A solo tres horas de la Ciudad de Buenos Aires, Victoria se ha consolidado como uno de los destinos más atractivos del Litoral argentino. Ubicada a orillas del majestuoso río Paraná y conectada con Rosario por el puente Nuestra Señora del Rosario, la ciudad ofrece un equilibrio perfecto entre historia, paisajes naturales y gastronomía regional. Además, su accesibilidad es un gran atractivo: desde Paraná se llega en apenas una hora de viaje, mientras que desde Rosario el trayecto demanda menos de 50 minutos.
Patrimonio histórico que enamora
El casco antiguo conserva calles empedradas y casonas coloniales que invitan a recorrer la ciudad como si fuera un museo a cielo abierto. La Basílica de Nuestra Señora de Aránzazu, inaugurada en 1872, es un emblema con su imponente fachada neoclásica y torres gemelas que dominan el horizonte. El Museo Carlos Anadón, por su parte, permite descubrir la historia local a través de objetos, fotografías y documentos que narran el desarrollo cultural y económico de la región.

Naturaleza y aventura en el Paraná
Victoria es también un paraíso natural. La zona de islas y bañados ofrece paisajes únicos para el ecoturismo y la observación de aves.
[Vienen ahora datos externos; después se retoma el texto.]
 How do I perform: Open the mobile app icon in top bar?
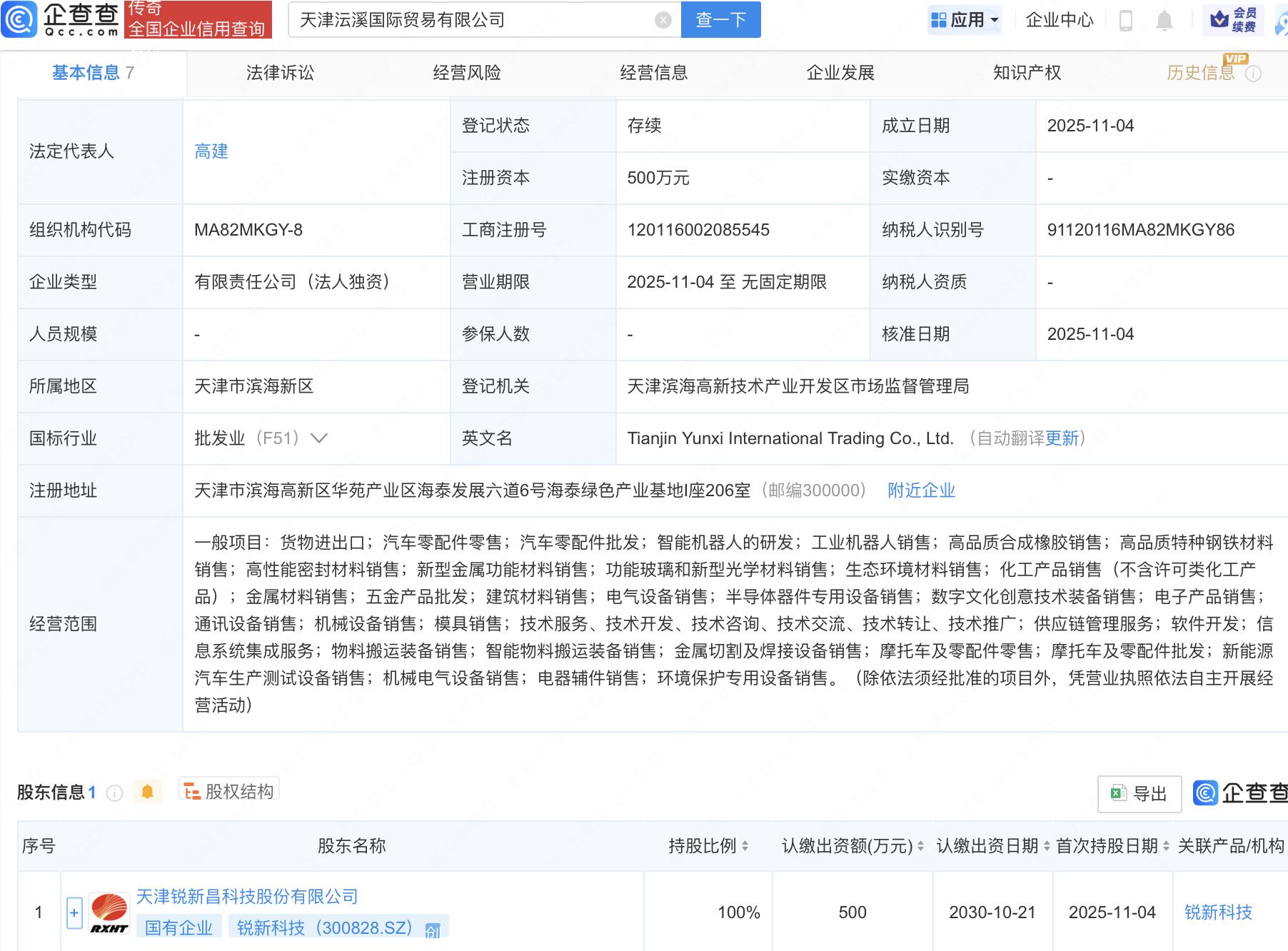coord(1127,19)
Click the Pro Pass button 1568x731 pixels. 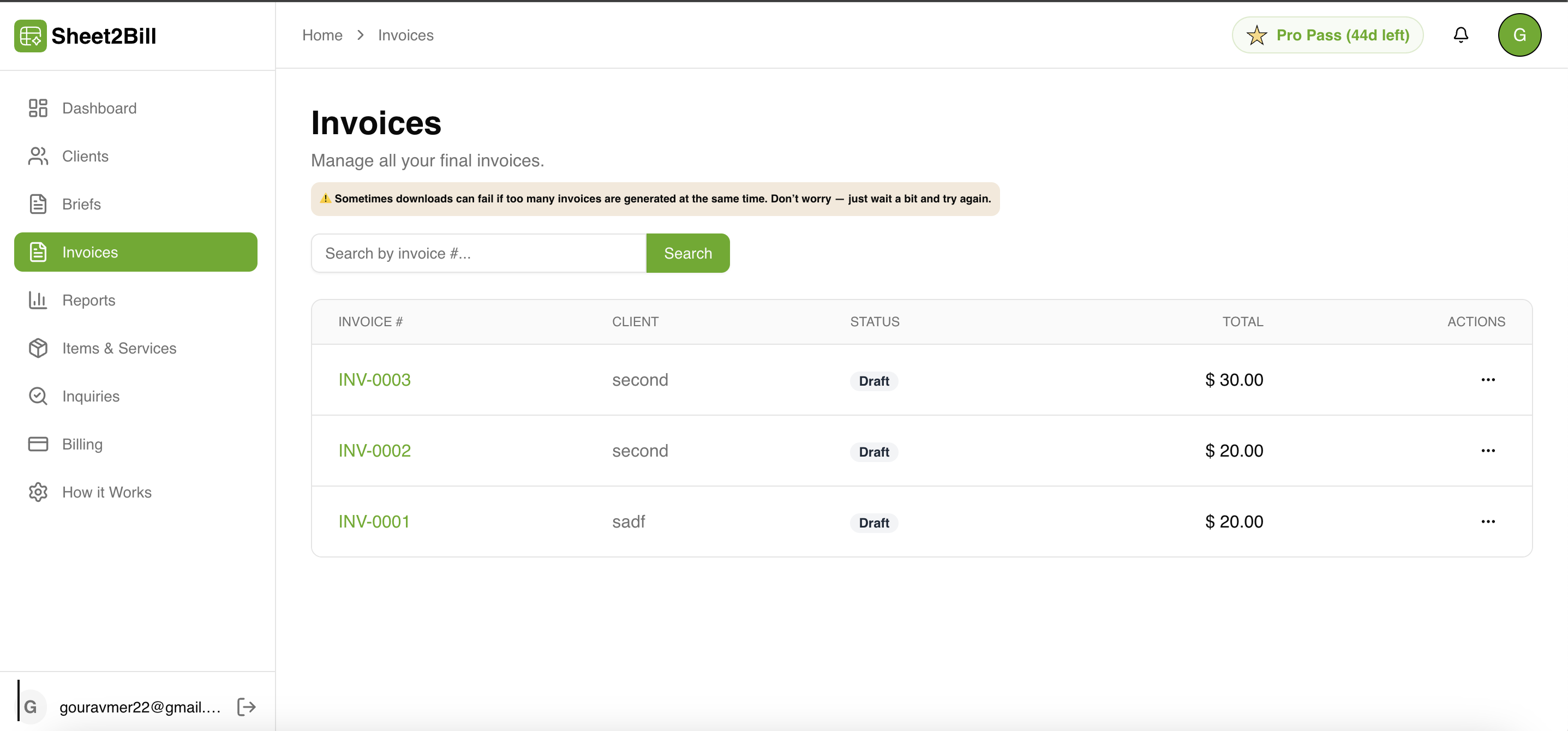(1327, 35)
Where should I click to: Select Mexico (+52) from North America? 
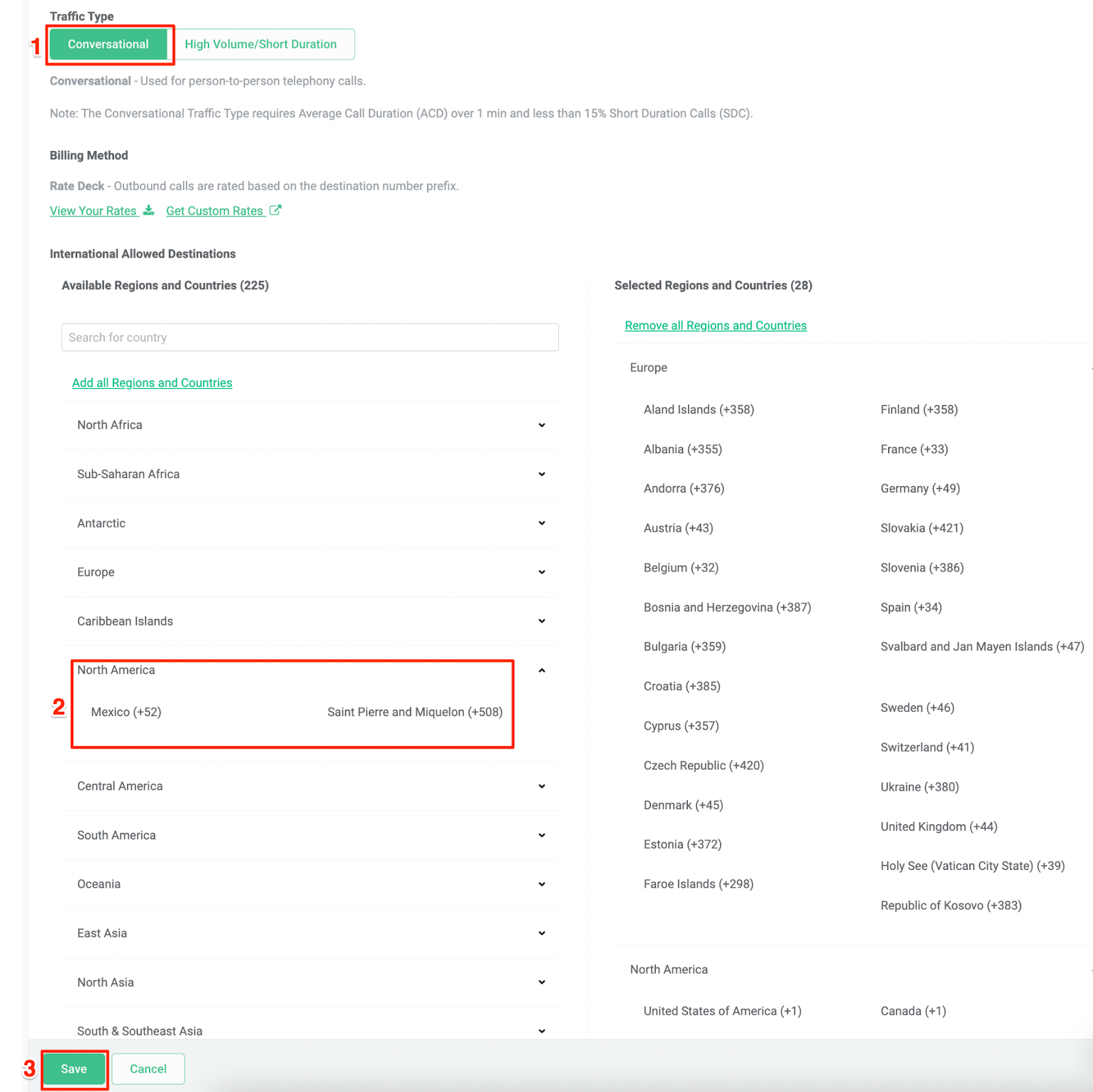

Las excursiones náuticas por el delta entrerriano revelan una biodiversidad sorprendente, mientras que el río Paraná se convierte en escenario ideal para la pesca deportiva de dorados, surubíes y bogas.
El balneario municipal y las playas del arroyo Victoria son espacios perfectos para disfrutar del verano, mientras que los circuitos rurales y estancias turísticas acercan al visitante a la vida de campo, con cabalgatas, paseos en sulky y degustación de productos locales.

Fiestas y tradiciones que convocan
El Carnaval de Victoria es uno de los más reconocidos de Entre Ríos: durante enero y febrero, las comparsas llenan las calles de color, música y alegría. La Fiesta Nacional de la Pesca del Amarillo, por su parte, combina competencia deportiva, espectáculos y gastronomía regional, atrayendo a miles de visitantes cada año.

Gastronomía con identidad entrerriana
La cocina de Victoria refleja lo mejor de la tradición entrerriana. Los platos con pescado fresco del río —dorado a la parrilla, surubí al horno, empanadas de boga— son imperdibles. La influencia del campo se nota en los asados criollos, chivitos y pasteles caseros, mientras que los productores artesanales ofrecen dulces, quesos, embutidos y licores elaborados con técnicas familiares transmitidas de generación en generación.
En los últimos años, la ciudad ha sumado propuestas modernas que fusionan lo tradicional con lo gourmet. Cafés, bodegones y restaurantes a orillas del río ofrecen ambientes relajados y vistas inigualables, ideales para disfrutar de un atardecer o una cena romántica. Algunos establecimientos incorporan productos orgánicos y de proximidad, consolidando a Victoria como un destino gastronómico sustentable.